This image is the cover for the book Maybe It's Me

Maybe It's Me

Scientist and author of The Only Woman in the Room explores her intelligence up against social inequality in this collection of personal essays.

Eileen Pollack has always had a love-hate relationship with society’s rules for women and girls—especially as they were laid out for her while growing up in 1960s upstate New York. In Maybe It’s Me, she recounts her many trials, triumphs, and misadventures as a smart woman navigating a world that is only just learning to imagine equality between the sexes.

With poignant humor and candid honesty, Pollack describes her journey from high school—where she wasn’t allowed to take advanced courses in science or math because she was female—to earning a physics degree at Yale; a post-graduate summer in which she was shot at and kidnapped; and a theoretically equal marriage in which she was nonetheless expected to do all the housework and child-rearing, pay the taxes, and make sure the Roto-Rooter guy arrived on time.

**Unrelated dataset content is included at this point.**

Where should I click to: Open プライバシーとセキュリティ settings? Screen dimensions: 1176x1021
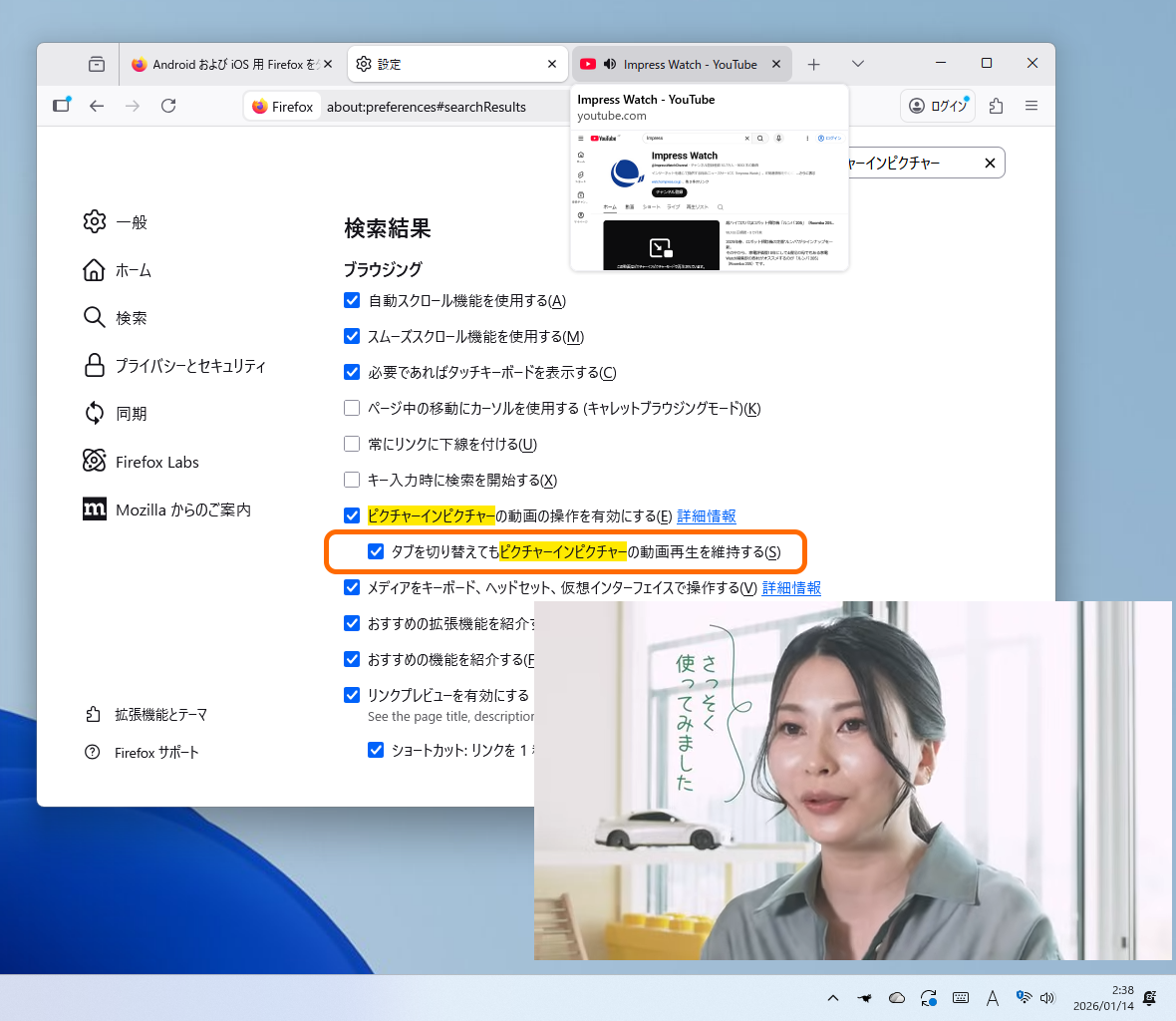coord(189,366)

“Maybe it’s me” is a thought all women have struggled with at one time or another. Pollack’s autobiographical essays take us from intimate, humorous stories of innocent curiosity to the calculated meanness of tween girls, from the defensive strategies of threatened men to incisive examinations of how society got here. In the end, Pollack’s message is one of human connection and tenacity along the unending search for love, acceptance, and equality.

Eileen Pollack

Eileen Pollack grew up in Liberty, New York. She has received fellowships from the Michener Foundation and the MacDowell Colony, and her stories have appeared in Ploughshares, Prairie Schooner, the Literary Review, the AGNI Review, Playgirl, and the New Generation. She lives in Belmont, Massachusetts, and teaches at Tufts University. She won the Pushcart Prize for her story “Past, Future, Elsewhere.”